How are you doing continuous sampling? If you run it and restart it when done, then same issues as above. Should maybe setup with circular buffer, interrupt but not stop at certain points, like every half. And have it transfer that section of data to Serial.
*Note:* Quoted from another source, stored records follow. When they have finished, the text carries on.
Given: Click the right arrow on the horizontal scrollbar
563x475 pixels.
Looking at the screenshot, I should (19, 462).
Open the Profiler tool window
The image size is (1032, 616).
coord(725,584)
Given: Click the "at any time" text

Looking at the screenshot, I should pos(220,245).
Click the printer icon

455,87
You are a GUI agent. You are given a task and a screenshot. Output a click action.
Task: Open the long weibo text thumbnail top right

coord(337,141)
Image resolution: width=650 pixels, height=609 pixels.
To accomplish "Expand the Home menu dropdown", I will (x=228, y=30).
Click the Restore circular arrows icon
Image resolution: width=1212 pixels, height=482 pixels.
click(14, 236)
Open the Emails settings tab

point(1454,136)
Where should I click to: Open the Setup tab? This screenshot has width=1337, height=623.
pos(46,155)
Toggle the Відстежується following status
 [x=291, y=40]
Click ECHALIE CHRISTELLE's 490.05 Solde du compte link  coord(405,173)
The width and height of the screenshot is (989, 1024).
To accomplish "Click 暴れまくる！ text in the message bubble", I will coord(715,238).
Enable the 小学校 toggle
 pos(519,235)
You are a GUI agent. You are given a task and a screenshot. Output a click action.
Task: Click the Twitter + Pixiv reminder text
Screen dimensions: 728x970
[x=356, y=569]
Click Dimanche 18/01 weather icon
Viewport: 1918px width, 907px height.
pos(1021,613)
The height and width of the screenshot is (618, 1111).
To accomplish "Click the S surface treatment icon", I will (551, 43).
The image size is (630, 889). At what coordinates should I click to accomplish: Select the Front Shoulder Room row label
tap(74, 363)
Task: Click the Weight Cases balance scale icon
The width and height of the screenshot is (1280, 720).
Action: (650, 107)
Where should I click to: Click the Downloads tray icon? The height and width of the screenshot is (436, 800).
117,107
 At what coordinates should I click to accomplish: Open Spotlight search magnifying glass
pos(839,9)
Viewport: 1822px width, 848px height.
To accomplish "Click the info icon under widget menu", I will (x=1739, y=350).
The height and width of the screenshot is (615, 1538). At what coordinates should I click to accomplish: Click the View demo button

How are things transferred to Serial? If done at the ISR level and if you do something like: Serial.write(buffer, 4096)
and not enough room on Serial to handle, code will wait until there is... Which can screw up things. So can try few things like:
a) memory buffers like @defragster mentioned. Maybe ISR simply copies into larger buffer and main code transfers to Serial
b) If you know that your sample speed is slower than USB speed, then maybe setup dma chain with 512 byte chunks, and assume you can simply do Serial write direct from ISR.

...
 
Just to clarify it a bit: I already used a buffer like defragster suggested.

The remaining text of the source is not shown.